His wisdom says to seek outside help sooner than later. In fact, it's never too early to start considering it.
As I always say, screenwriting is a collaborative craft, and the collaboration doesn't necessarily begin when you type FADE OUT. Don't be afraid to ask for help early and often! It can make your story more robust and relatable. Or, helpers can also point out glaring errors or plot holes that you've overlooked. Even inexperienced friends and family can help, in that case.
Here are some places you can turn to for screenwriting help you can trust:
A screenwriting consultant will offer all kinds of different help for a fee, of course. Take Danny Manus' No Bullscript Consulting, for example. He provides basic to comprehensive notes, first act consults to ensure your script is on the right track from the outset, and even brainstorming and outline help! How's that for early help.
You can also pay a fee for screenplay coverage, where a company will read your script and give you a book report-like summary back. It could include suggestions, point out weak spots, and give you an overall pass or fail grade that signals to a manager or producer whether the screenplay is worth their read. It's usually more suited for someone who has already written their final draft.
Facebook groups (such as our SoCreate Screenwriting Facebook Group), Reddit, and other online forums are great places to turn for honest feedback. Plenty of people will be helpful, but plenty will also be less than useful or downright rude – haters! Keep in mind that you are hearing from a range of writers, amateur to professional, so be selective when choosing what notes to address and which to skip. You'll also want to make sure you copyright or register your screenplay before letting it loose out into the online world.
You can find actors and other writers willing to do table reads through some of those aforementioned online forums, or contact your local theater group. Let them read your script out loud to see what dialogue is singing and where it may be falling flat. It is a different experience to hear your dialogue out loud than to imagine it in your head.
It's so easy to network with other writers online these days. Find a screenwriting buddy and offer to read their draft screenplay and give feedback in exchange for them reading yours. Or, during the writing process, ask for help and offer to provide it in return! You'll make a friend and learn something in the process.

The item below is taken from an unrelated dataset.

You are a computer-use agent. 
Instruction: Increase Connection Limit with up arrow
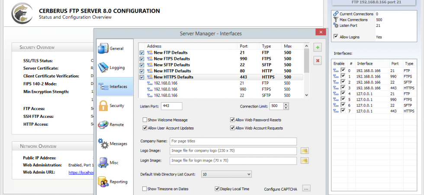[286, 104]
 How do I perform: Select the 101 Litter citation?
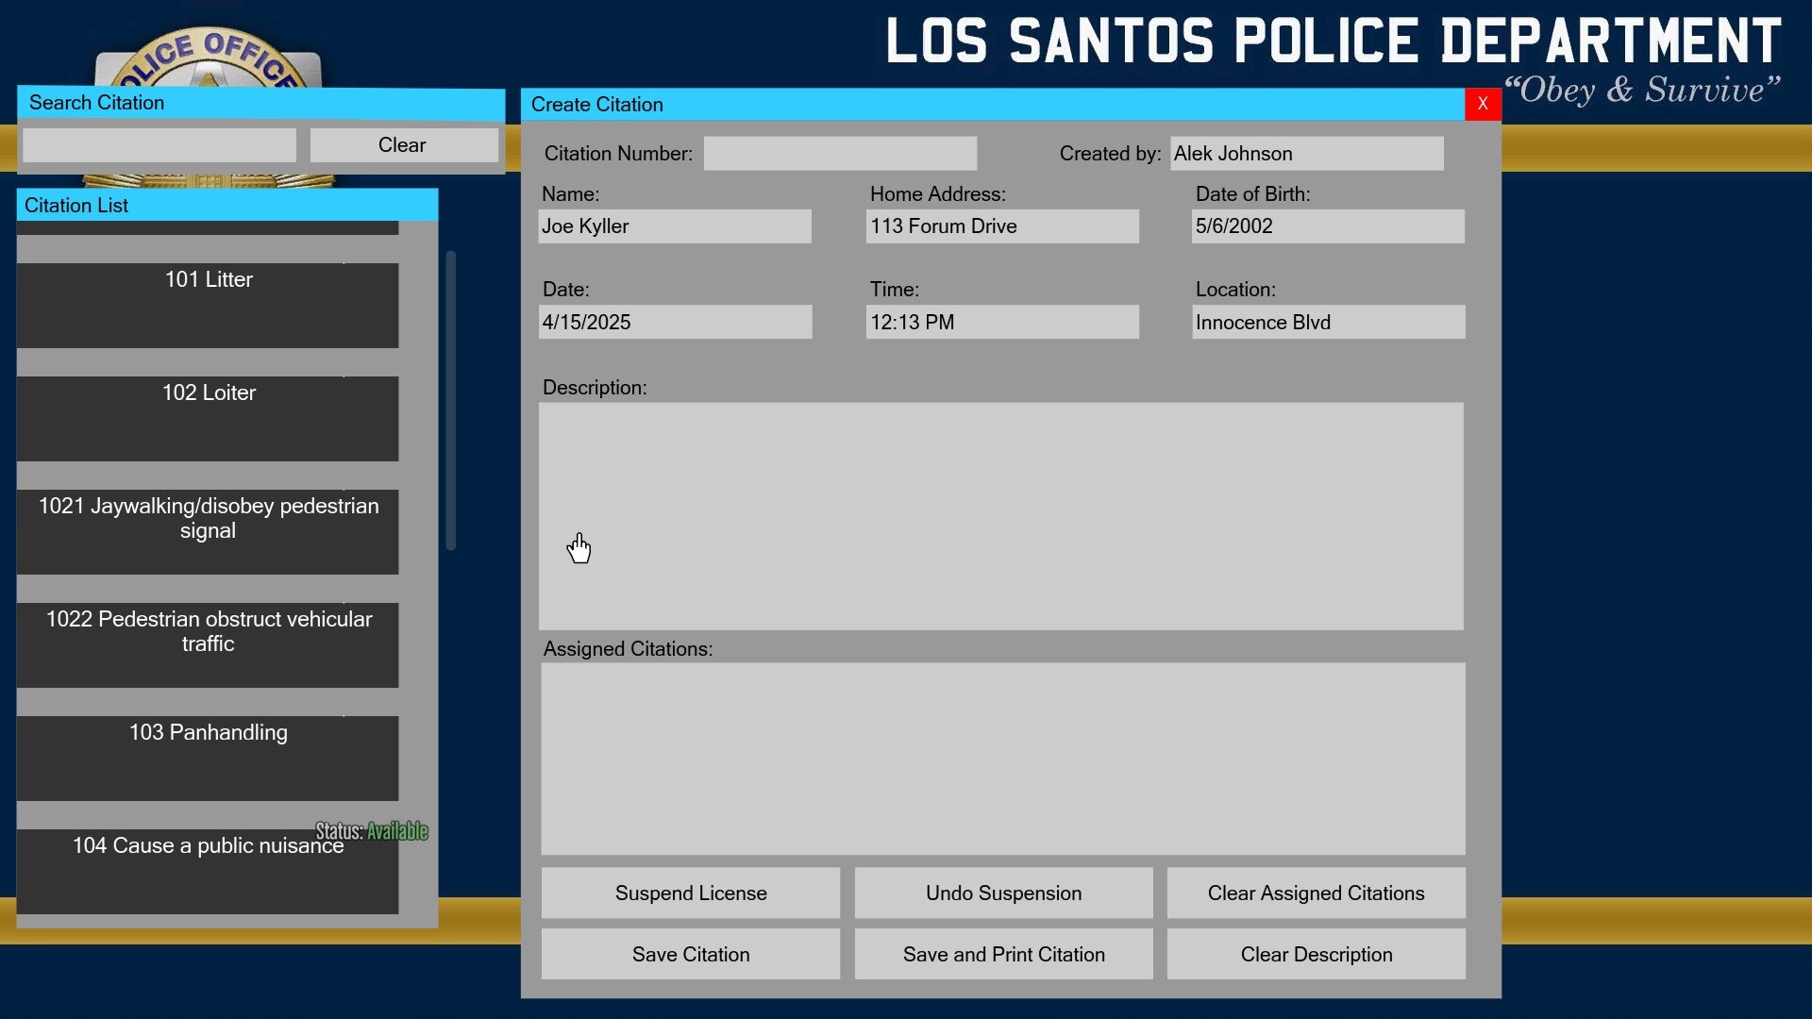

Questions to ask yourself to determine if it's time for outside help include:
Have I shared my story idea or script with anyone yet, and is it solid enough to do so? If you're unsure about your script's direction, whether you've started writing or not, share your story with someone else to see if it's an idea that hooks them. Get your thoughts, or draft, in order first.

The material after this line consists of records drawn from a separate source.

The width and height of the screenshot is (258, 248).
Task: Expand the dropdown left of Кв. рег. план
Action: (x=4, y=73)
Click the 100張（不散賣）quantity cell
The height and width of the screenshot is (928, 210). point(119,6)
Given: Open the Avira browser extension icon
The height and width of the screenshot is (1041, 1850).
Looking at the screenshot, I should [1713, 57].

Will this script resonate with people? Are the themes big enough? If you're wondering if anyone could relate to the story you're telling, it's time to get some eyes on it. Are the themes large enough to impact people, touch them, and make them feel invested?
Am I stuck? It could be a bad writing day. Or, you could be totally stuck. Don't be afraid to ask for help if you're not getting anywhere.
What do I want to do with this screenplay next? Ask yourself what you want to do with that script – sell it, enter it in a contest, or something else? If it's anything that involves putting your script out there in the public eye, you may want some paid, trusted feedback on it first.